可用性の高い、単一コンピューターまたは複数コンピューターの ArcGIS Server サイトの構成については、ArcGIS Server ヘルプの次のトピックをご参照ください。

可用性の高い ArcGIS Server サイトを Portal for ArcGIS とフェデレートする場合、[管理 URL] は、サーバーの 1 つが利用できないときでもポータルがサイト内のすべてのサーバーとの通信に使用できる URL (ロード バランサーの URL など) に設定してください。

また、ロード バランサーの URL を使用すると、ArcGIS Server Manager への接続方法にも影響があるので注意してください。たとえば、ロード バランサーの URL を使用してフェデレートする場合、ArcGIS Server Manager に接続するには、ロード バランサーを使用する必要があります。ArcGIS Server Manager のデフォルトの URL である http://gisserver.domain.com:6080/arcgis/manager または https://gisserver.domain.com:6443/arcgis/manager は使用できません。

可用性の高いデータ ストアの構成

ホスト フィーチャ レイヤーおよびホスト シーン レイヤーのキャッシュの可用性を高めるには、ArcGIS Data Store をインストールして、プライマリとスタンバイのリレーショナルおよびタイル キャッシュ データ ストアを構成します。スタンバイ データ ストアを追加すると、以下のいずれかの状況になった場合にスタンバイがアクティブになります。

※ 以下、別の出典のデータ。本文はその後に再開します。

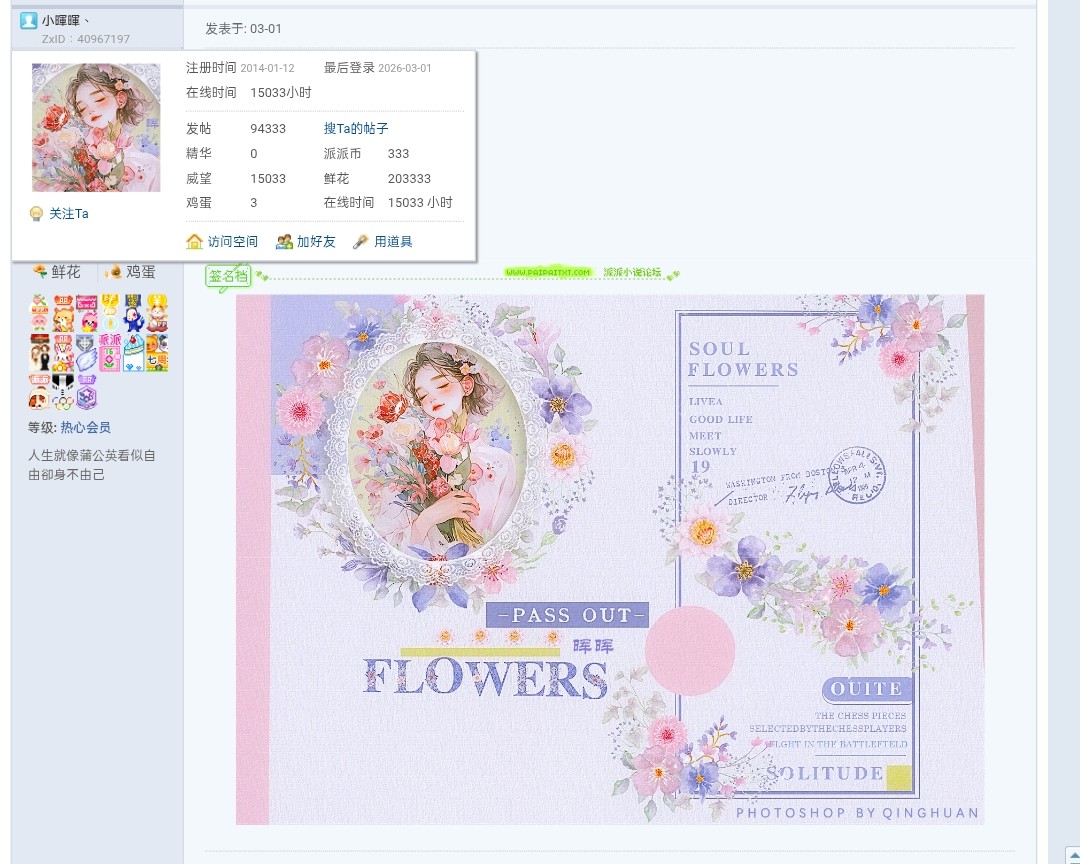Click the green 派派 calendar badge

click(x=108, y=353)
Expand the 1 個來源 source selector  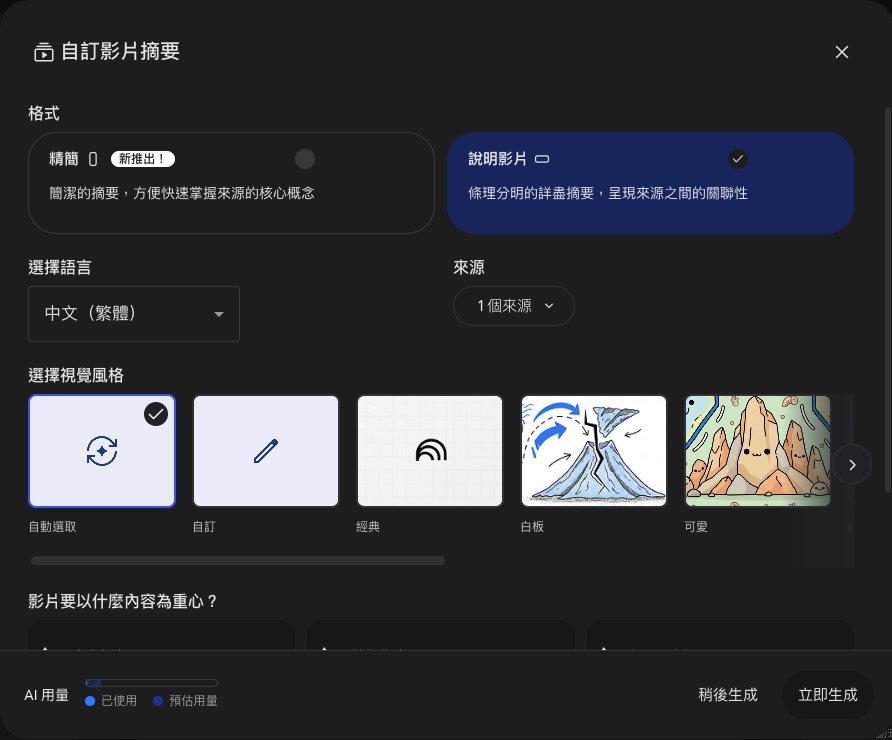[514, 306]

  • プライマリ データ ストアのサービスが停止した場合。ArcGIS Data Store は、プライマリ コンピューター上でデータ ストアを再開しようとします。サービスを再開できない場合、データ ストアはスタンバイにフェイルオーバーします。
  • プライマリの Web アプリが動作を停止し、プライマリ コンピューター上でその Web アプリを再起動しようとした場合。再起動できないことはまれですが、その場合はデータ ストアがスタンバイ コンピューターにフェイルオーバーします。
  • プライマリ コンピューターが使用不能になった場合。この状況は、コンピューターが強制終了した、電源プラグが抜けた、ネットワーク接続が切れたなどの場合に発生します。ArcGIS Data Store は、プライマリ コンピューターへの接続を 5 回試行します。5 回試行しても接続できない場合、データ ストアがスタンバイ コンピューターにフェイルオーバーします。

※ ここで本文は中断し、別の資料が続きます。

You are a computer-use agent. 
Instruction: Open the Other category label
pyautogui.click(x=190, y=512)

アーカイブ済みの観測データまたはビッグ データ フィーチャ解析出力の可用性を高めるには、ArcGIS Data Store をインストールし、ホスティング サーバーで 3 つ以上のビッグ データ ストアを構成します。

ポータルのホスティング サーバーのデータ ストアとして ArcGIS Data Store を使用すると、フェイルオーバー機能を活用することができます。

ホスト フィーチャ レイヤーのデータの可用性を高めるには、2 台のコンピューターに ArcGIS Data Store をインストールし、それぞれでリレーショナル データ ストアを作成します。ポータルのホスティング サーバーに使用する GIS Server サイトで、各リレーショナル データ ストアを構成します。最初に構成するリレーショナル データ ストアは、プライマリのリレーショナル データ ストア コンピューターです。2 番目に構成するコンピューターは、スタンバイ データ ストアです。

ホスト シーン レイヤーのキャッシュの可用性を高めるには、2 台のコンピューターに ArcGIS Data Store をインストールし、それぞれのコンピューター上にタイル キャッシュ データ ストアを作成します。ポータルのホスティング サーバーに使用する GIS Server で、各タイル キャッシュ データ ストアを構成します。最初に構成するタイル キャッシュ データ ストアは、プライマリのタイル キャッシュ データ ストア コンピューターです。2 番目に構成するコンピューターは、スタンバイ データ ストアです。

ArcGIS Data Store は、ホスト フィーチャ レイヤーのデータとホスト シーン レイヤーのキャッシュを、プライマリ データ ストアからスタンバイへ自動的に複製します。そのため、データは 2 つの場所に存在します。GIS Server は常にアクティブ (プライマリ) データ ストアと通信します。

ArcGIS GeoEvent Server で使用するアーカイブ済みの観測データ、またはビッグ データ フィーチャ解析から生成されるデータの可用性を高めるには、3 台以上のコンピューターに ArcGIS Data Store をインストールし、それぞれのコンピューター上に時空間ビッグ データ ストアを作成します。それぞれのデータ ストアをポータルのホスティング サーバーで構成します。各データセットのコピーは、少なくとも 2 台のデータ ストア コンピューター上に常に存在します。1 台のコンピューターが故障した場合でも、データ ストアによって、少なくとも残りの 2 台のコンピューターにデータが含まれます。

詳細と手順については、「データ ストアへのコンピューターの追加」をご参照ください。

可用性の高いポータルの構成

可用性の高いポータルには、ロード バランサーを通じてアクセスされる 2 台の Portal for ArcGIS コンピューターがあります。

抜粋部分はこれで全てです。